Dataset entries
┏━━

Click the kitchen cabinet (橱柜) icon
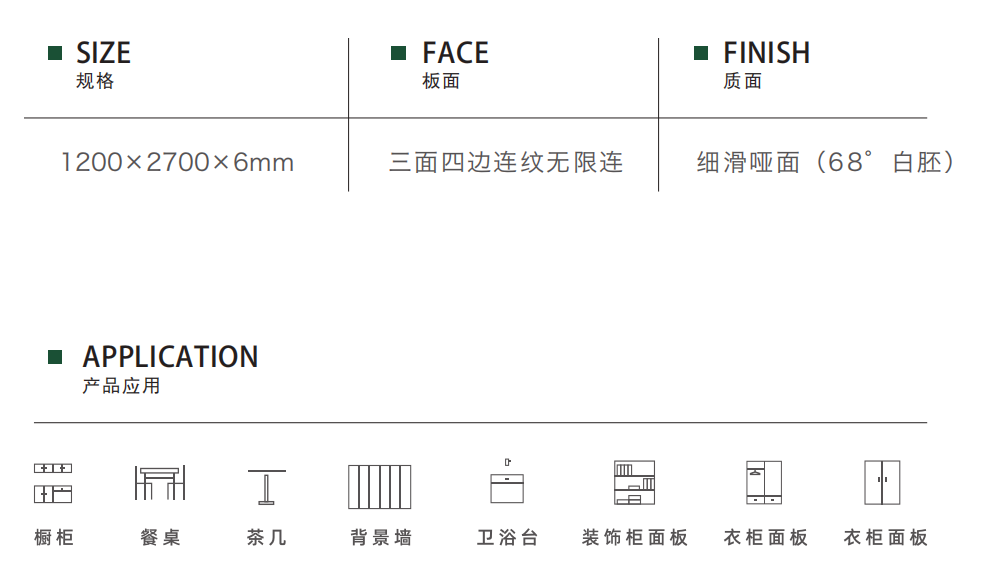point(53,483)
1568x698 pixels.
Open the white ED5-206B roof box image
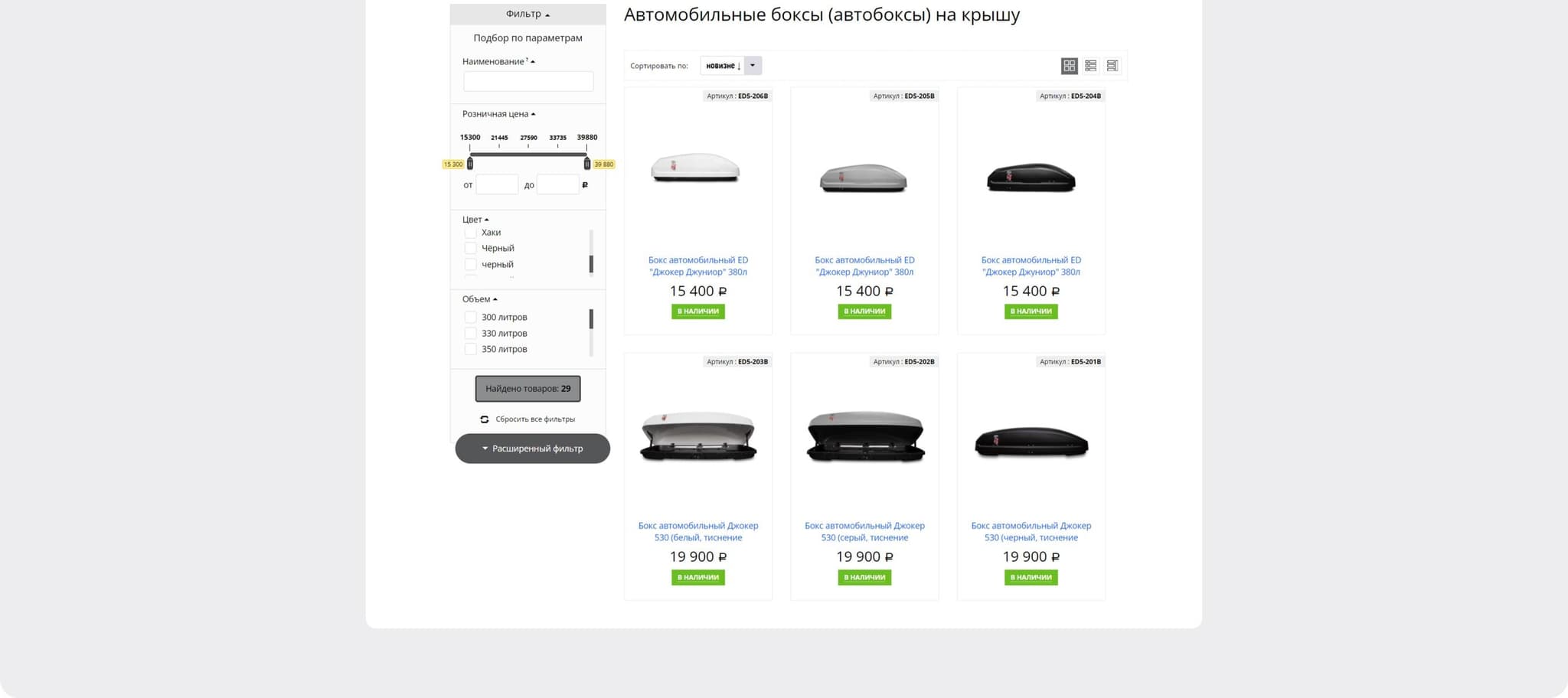point(696,168)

┗━━

Problem description: Retype the data word for word, please, and keep the images out.

Reply to the task:
Click the kitchen cabinet (橱柜) icon
point(53,483)
1568x698 pixels.
Open the white ED5-206B roof box image
point(696,168)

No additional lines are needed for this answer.